**Your objective**
Reproduce word for word the lines of the listing from the first one through the one with "This screenshot has height=574, width=971.", omitting every picture.

--------------------------------

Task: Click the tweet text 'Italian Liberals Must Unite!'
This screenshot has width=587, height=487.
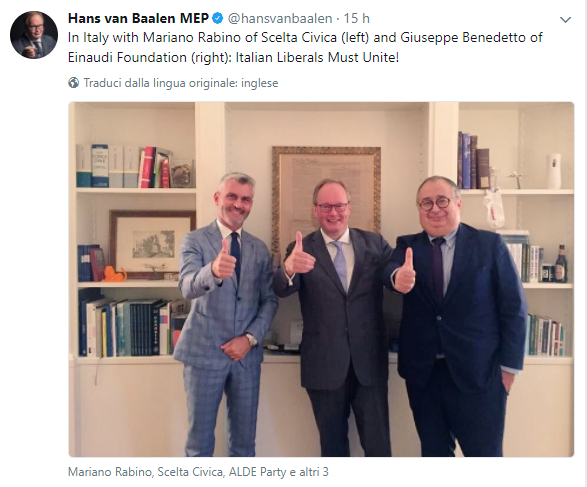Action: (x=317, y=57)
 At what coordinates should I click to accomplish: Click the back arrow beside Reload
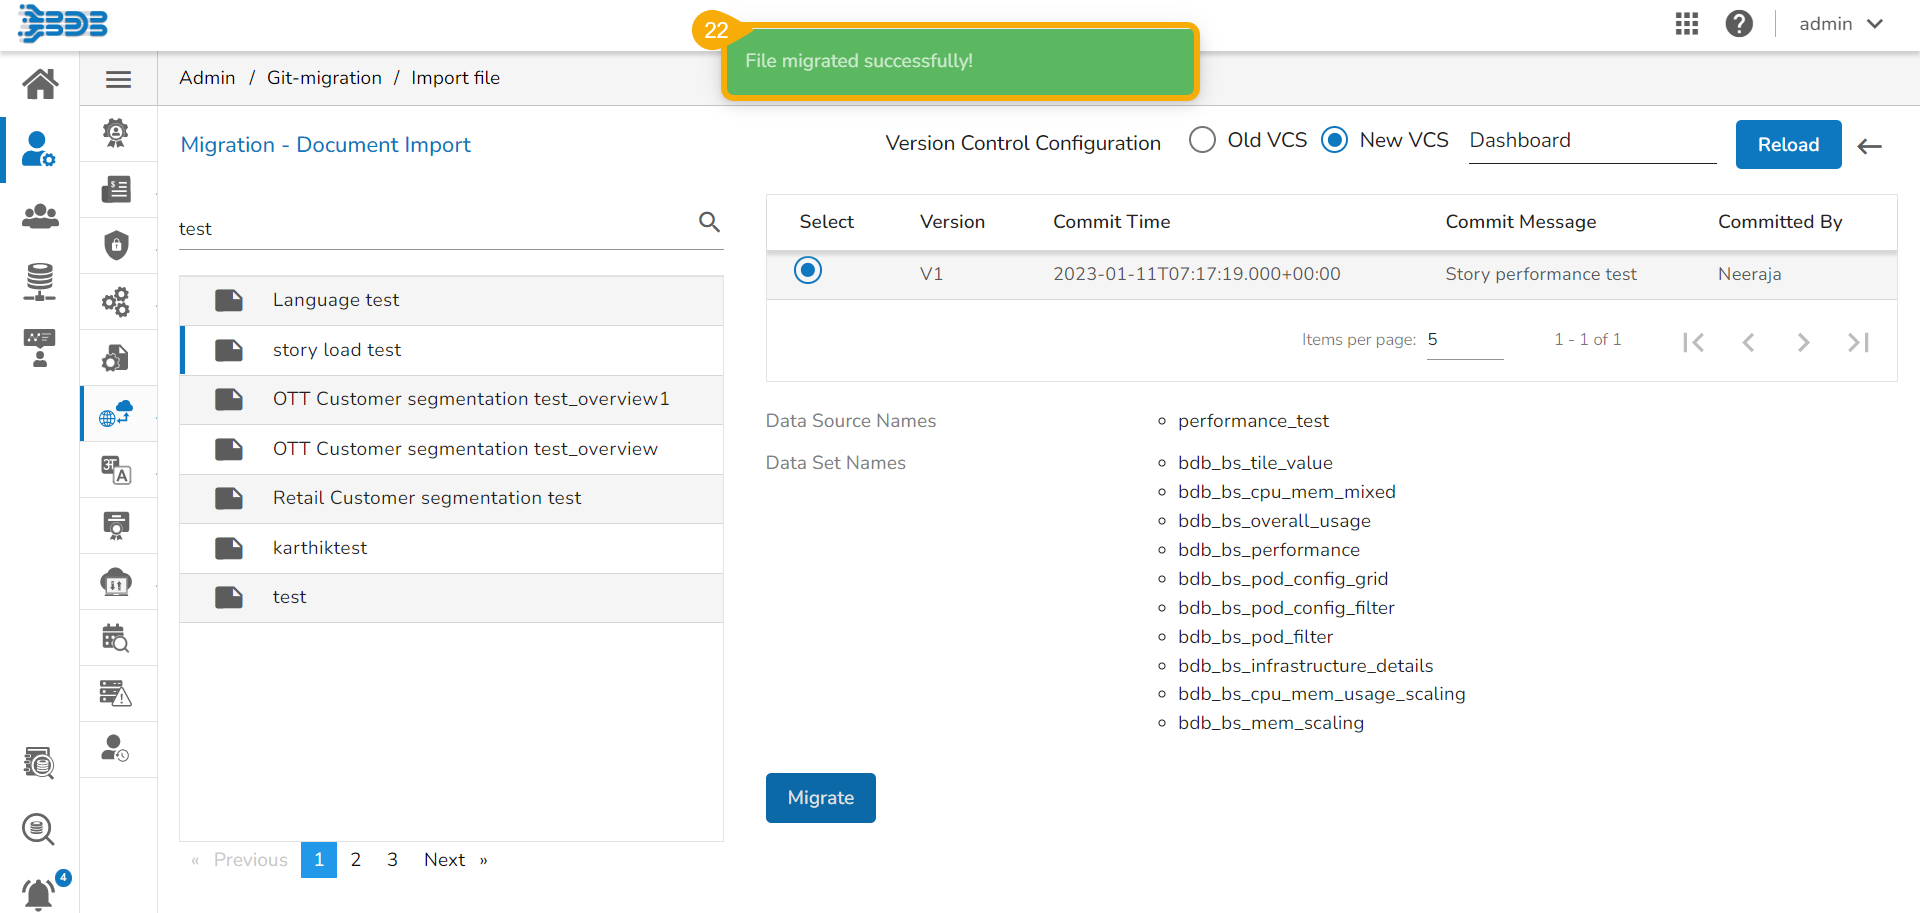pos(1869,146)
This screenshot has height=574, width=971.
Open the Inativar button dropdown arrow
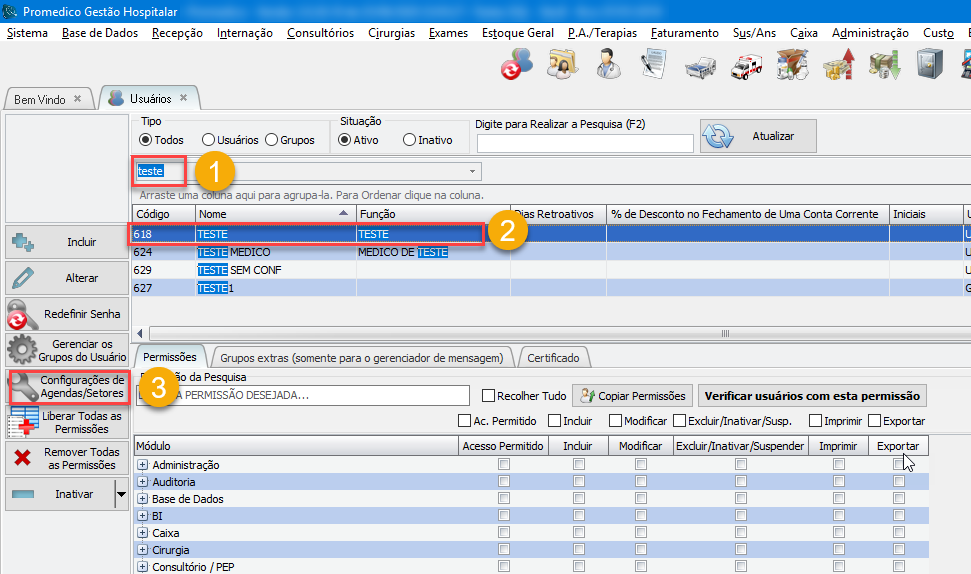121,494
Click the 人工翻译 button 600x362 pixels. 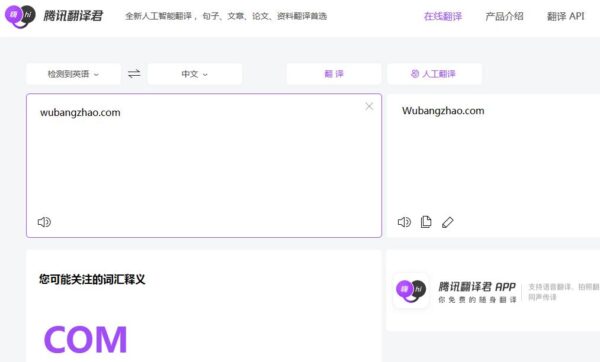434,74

--------------------------------

**Answer to this problem**
Task: Click the tweet text 'Italian Liberals Must Unite!'
This screenshot has width=587, height=487.
Action: (x=317, y=57)
 At what coordinates should I click to accomplish: Click the back arrow beside Reload
pos(1869,146)
This screenshot has height=574, width=971.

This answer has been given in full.